Une juste reconnaissance du travail de nos artisans du terroir.
La pénibilité du travail d’agriculteur n’est pas chose nouvelle, et la rémunération de celui-ci n’est qu’exceptionnellement en lien avec les conditions de production ; le plus souvent, il est dépendant de l’offre et de la demande du marché. Mais cela n’est peut-être pas définitif !
La reprise des exploitations par les jeunes générations est en constante diminution
Depuis 2016, le Collège des Producteurs, alerté par les agriculteurs, a mobilisé une énergie nouvelle pour défendre les conditions de travail de ce métier indispensable. Pour cela, un système valorisant économiquement le travail des producteurs a été proposé. On le sait, la reprise des exploitations par les jeunes générations est en constante diminution. Plusieurs facteurs expliquent ce désamour, notamment la faible capacité d’attraction des revenus agricoles. Selon la dernière étude régionale, « L’état de l’agriculture wallonne » , – devenue un indicateur classique de l’état de santé de notre agriculture depuis sa première publication en 1963 -, la moyenne salariale de nos producteurs est loin derrière le revenu moyen des travailleurs d’autres secteurs (appelé « revenu comparable »).
Un écart progressif entre le revenu agricole et le revenu comparable
Depuis près de 3 décennies, le revenu agricole est en baisse.

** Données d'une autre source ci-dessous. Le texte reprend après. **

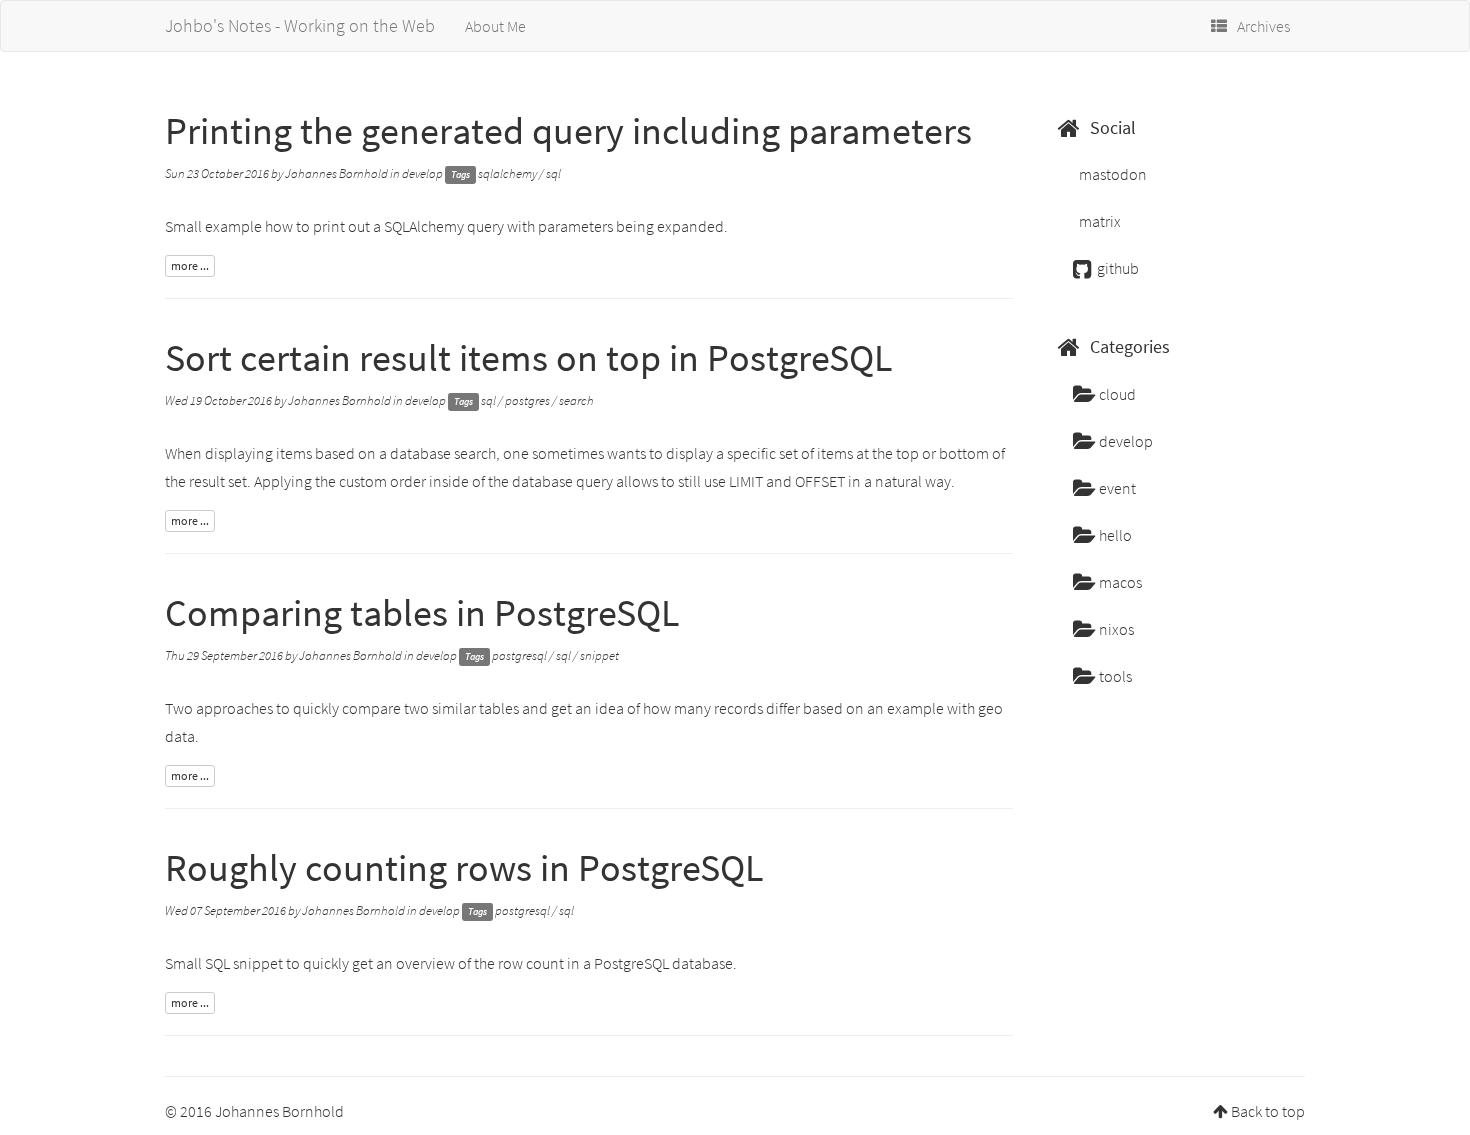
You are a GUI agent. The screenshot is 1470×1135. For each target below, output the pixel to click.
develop (422, 173)
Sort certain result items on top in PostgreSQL (528, 357)
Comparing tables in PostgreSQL (422, 612)
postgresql (519, 655)
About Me (495, 26)
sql (553, 173)
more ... (190, 265)
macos (1119, 582)
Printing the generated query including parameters (568, 130)
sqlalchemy (507, 173)
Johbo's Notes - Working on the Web (300, 25)
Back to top (1268, 1111)
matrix (1098, 221)
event (1116, 488)
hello (1114, 535)
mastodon (1111, 174)
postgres (527, 400)
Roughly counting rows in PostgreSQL (464, 867)
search (576, 400)
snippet (599, 655)
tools (1114, 676)
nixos (1115, 629)
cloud (1116, 394)
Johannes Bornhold (336, 173)
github (1116, 268)
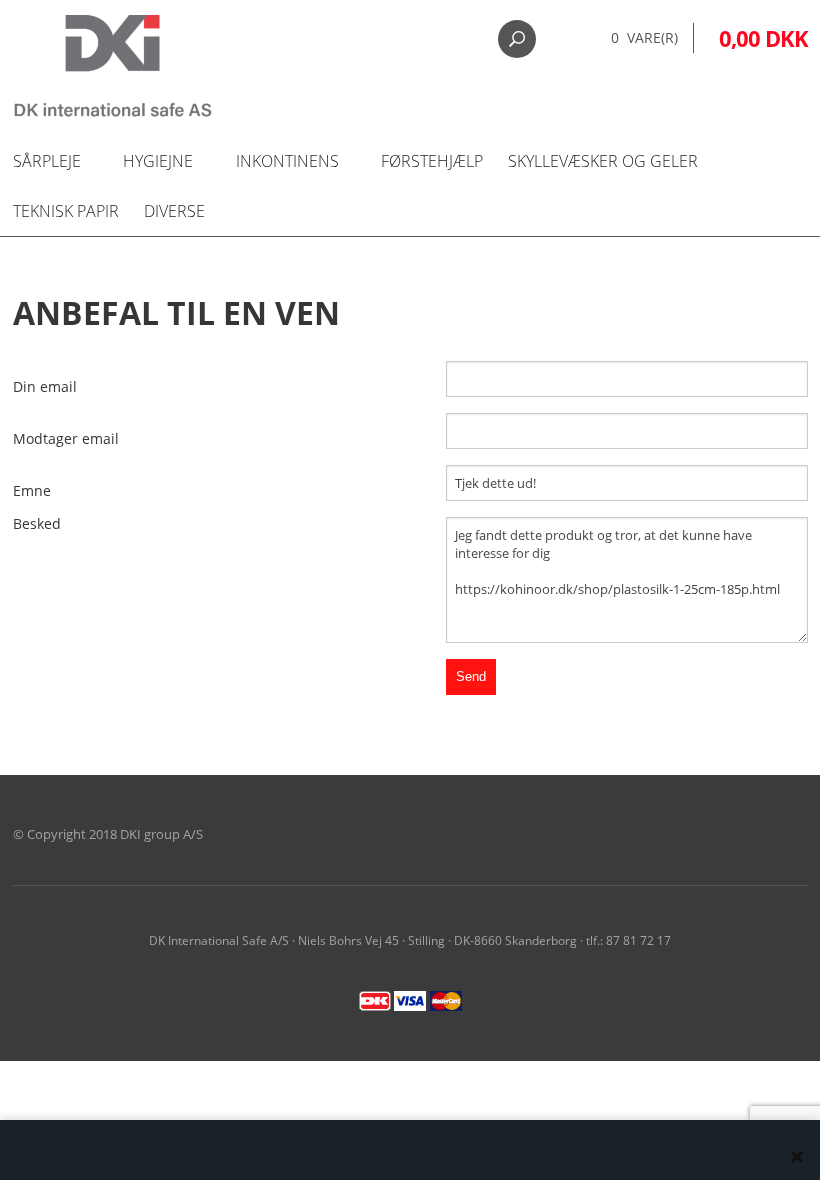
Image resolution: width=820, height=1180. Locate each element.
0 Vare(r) (644, 37)
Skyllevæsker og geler (603, 161)
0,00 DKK (763, 38)
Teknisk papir (66, 211)
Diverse (174, 211)
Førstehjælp (432, 161)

Le rapport met en lumière deux raisons principales : le changement dans les directives européennes en matière agricole (et notamment la suppression des aides couplées, en 2003, exposant les producteurs aux fluctuations du marché) et la réforme agricole de la fin du siècle passé. L’écart est maintenant conséquent, et se creuse : s’il représentait 68% du salaire comparable en 2018, le revenu moyen agricole était de 21 132 €/UT (unité de travail) en 2019, équivalent à 44% du revenu moyen non-agricole, de 47 768 €/UT à la même époque.
C’est en partant de ce constat qu’a été mis en place en 2017, dans le cadre d’un partenariat entre le Collège des Producteurs et ces derniers, le label Prix Juste. Son objectif est clair : dynamiser le débat autour de la problématique salariale, avec pour « but de donner la possibilité aux producteurs de faire valoir leurs coûts de production comme base de négociation avec leur premier acheteur ».
Des valeurs centrales au sein du label : équité, dynamisme, coopération, fiabilité et qualité
Acheter des produits avec le label Prix Juste Producteur est un acte économique vis-à-vis des producteurs
Il n’est donc plus question de courir derrière les prix du marché, mais de mettre en avant les coûts évolutifs des différentes productions agricoles wallonnes. Ce label permet d’identifier pour les consommateurs les produits proposant une juste rémunération aux travailleurs mais pas seulement : la labélisation est soumise à une série de conditions socialement et écologiquement saines. Emmanuel Grosjean, coordinateur au sein du Collège des Producteurs, l’explique sur le site web de l’organisation : « Acheter des produits avec le label Prix Juste Producteur est un acte économique vis-à-vis des producteurs mais aussi un acte sociétal vis-à-vis de la durabilité de notre alimentation de proximité ».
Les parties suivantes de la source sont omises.